▸ Brief
For the entries below, return the line holding "This screenshot has" together with all lines after it, unchanged, and leave every picture out.

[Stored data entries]
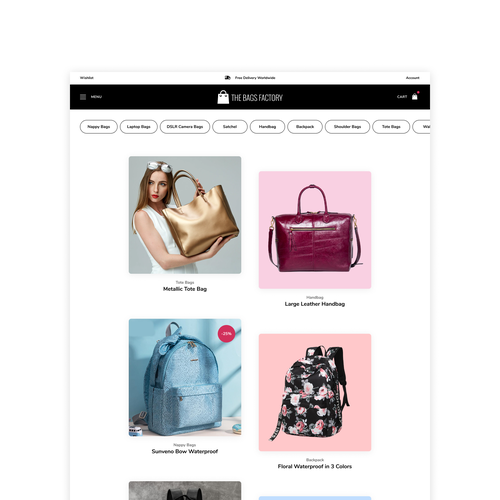Choose the Handbag category pill

[x=267, y=127]
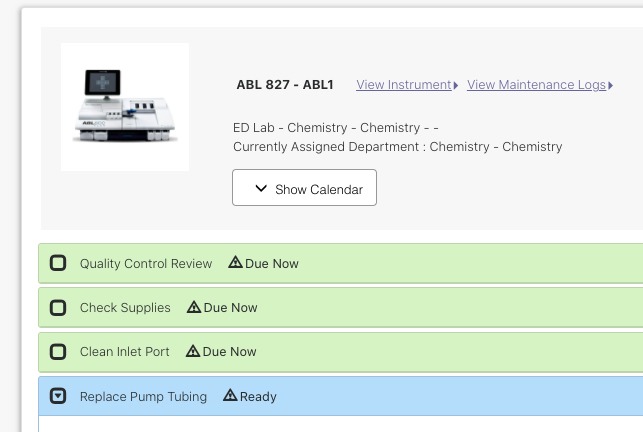The image size is (643, 432).
Task: Click the warning triangle beside Ready status
Action: [x=230, y=395]
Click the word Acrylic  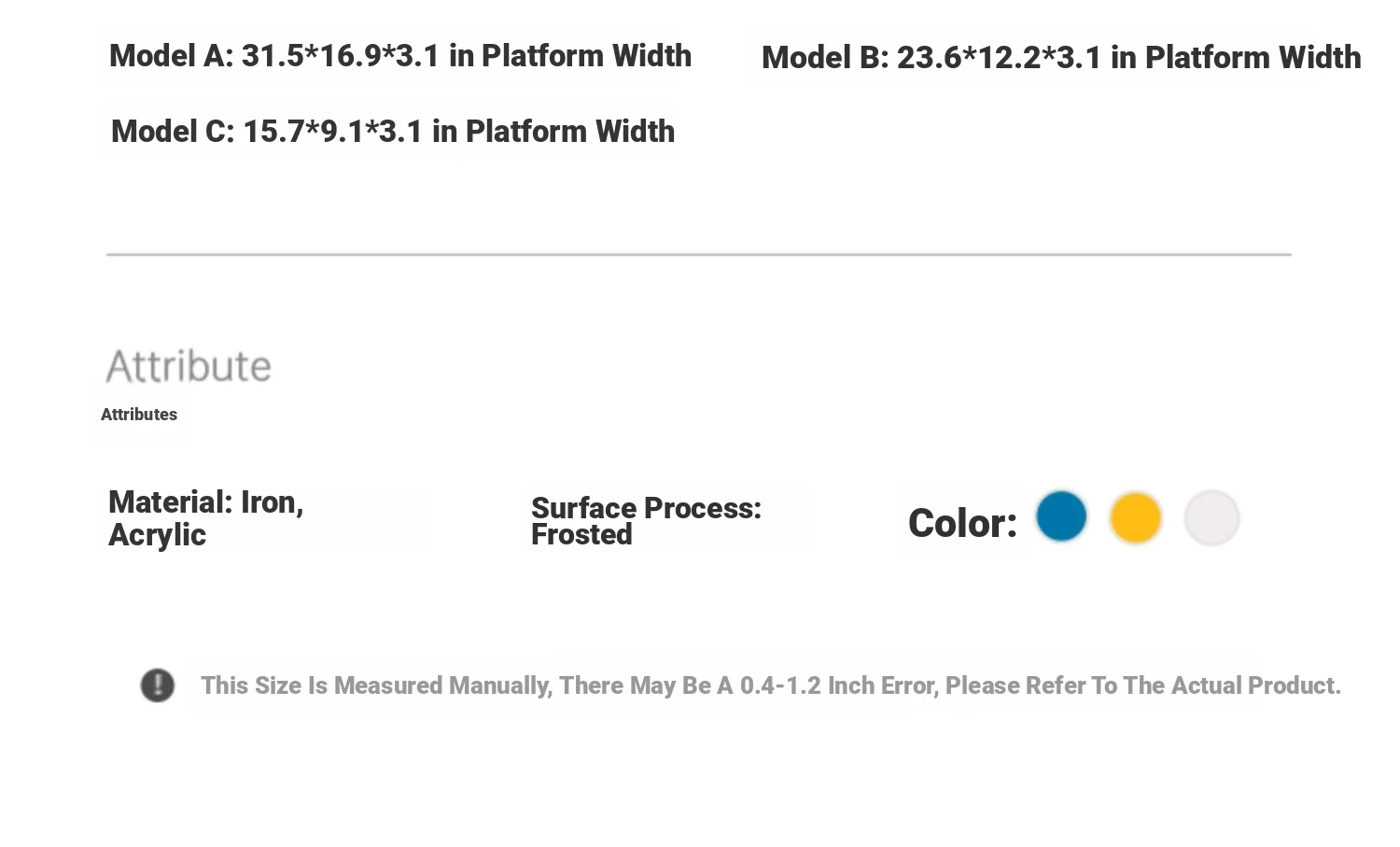pyautogui.click(x=157, y=535)
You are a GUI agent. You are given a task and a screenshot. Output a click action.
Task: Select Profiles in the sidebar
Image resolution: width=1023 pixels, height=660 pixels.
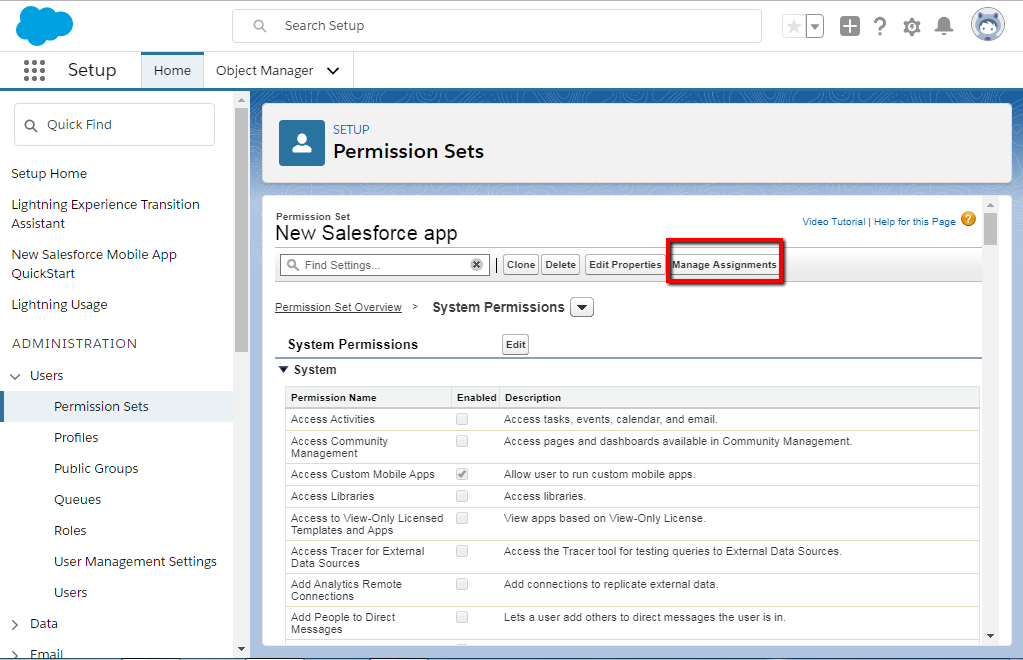[76, 438]
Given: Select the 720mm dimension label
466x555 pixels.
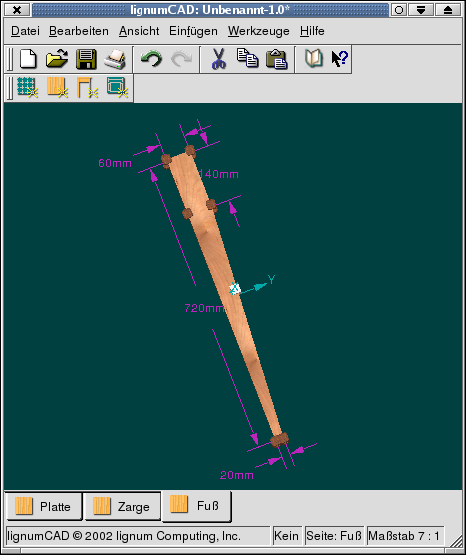Looking at the screenshot, I should pos(204,308).

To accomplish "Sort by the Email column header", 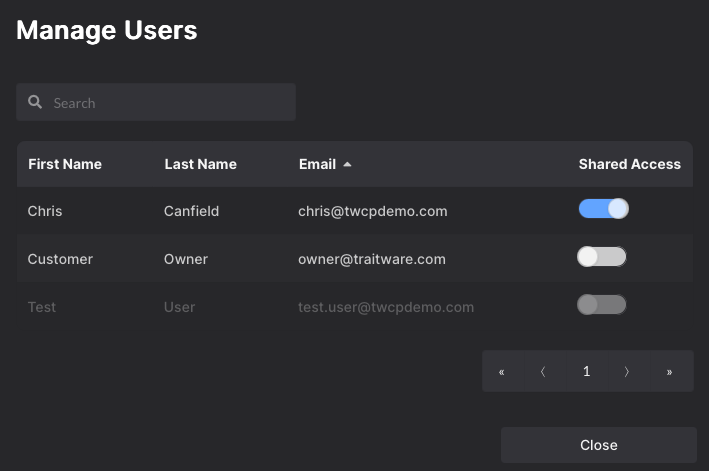I will pos(317,164).
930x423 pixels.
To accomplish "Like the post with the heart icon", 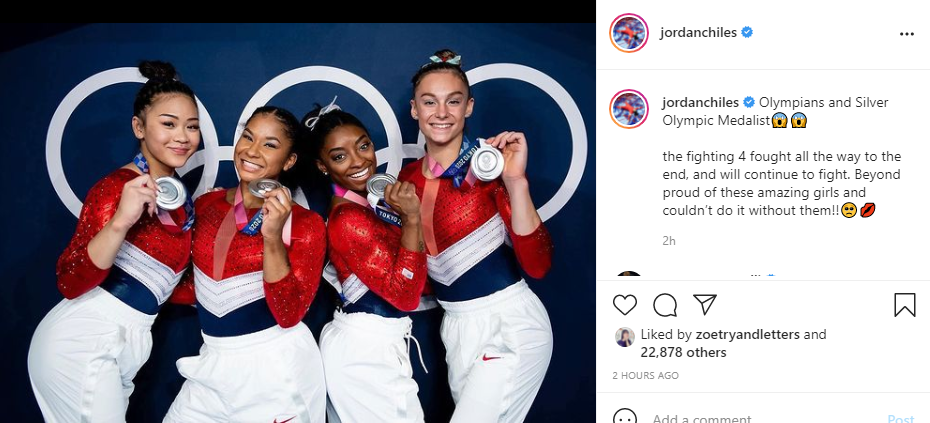I will point(625,305).
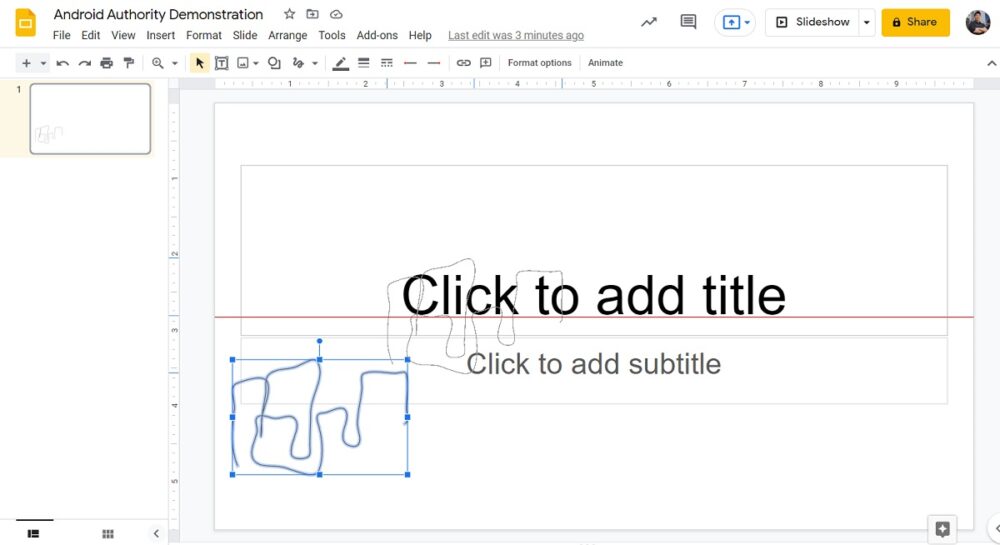1000x545 pixels.
Task: Select the Paint format roller
Action: 128,63
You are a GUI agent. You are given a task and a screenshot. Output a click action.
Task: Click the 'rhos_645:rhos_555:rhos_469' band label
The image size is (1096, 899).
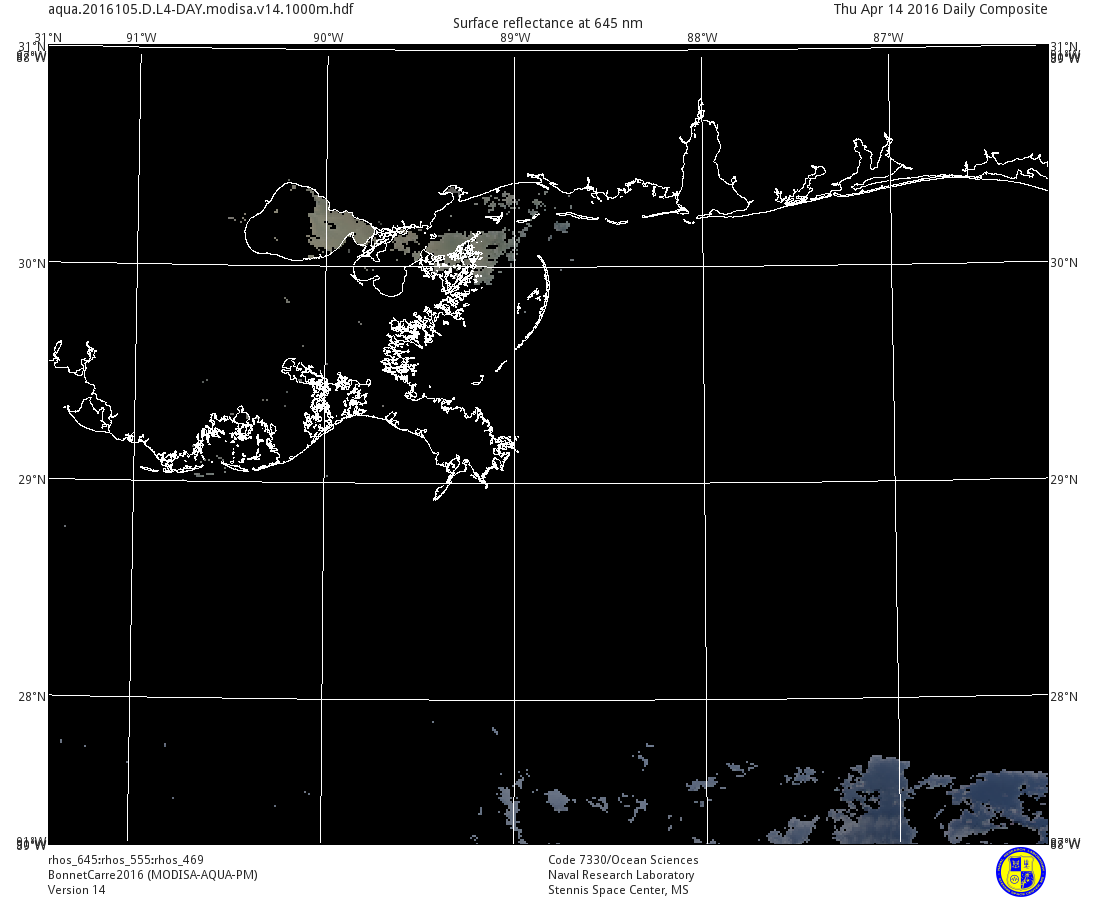point(126,860)
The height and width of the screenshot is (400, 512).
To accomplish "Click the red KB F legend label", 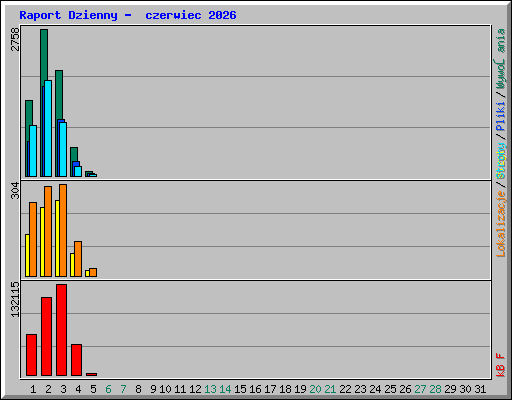I will coord(501,365).
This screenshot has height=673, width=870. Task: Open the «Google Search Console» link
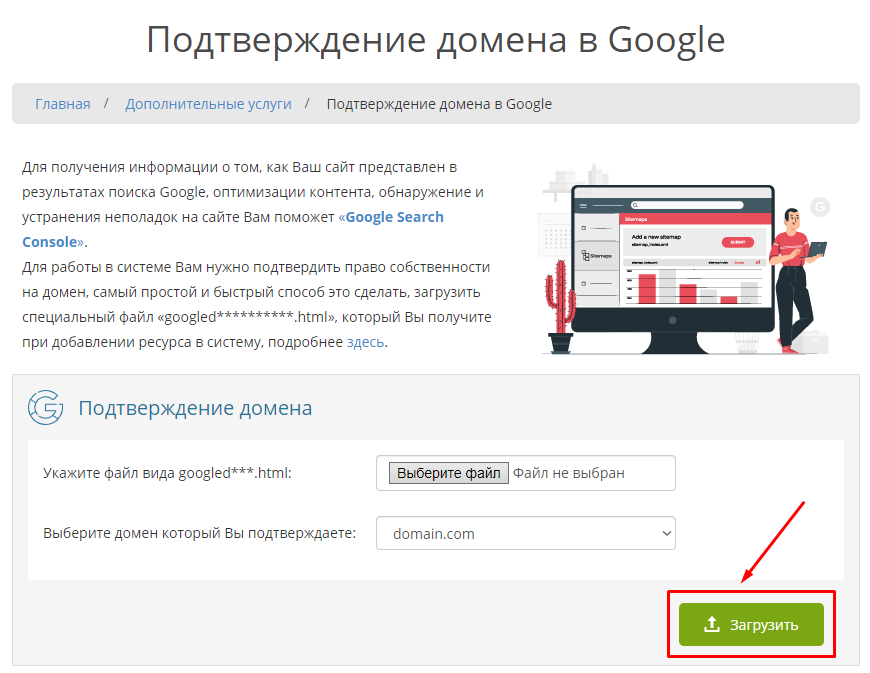tap(233, 229)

▸ Answer box
This screenshot has height=673, width=870. Task: Open the «Google Search Console» link
tap(233, 229)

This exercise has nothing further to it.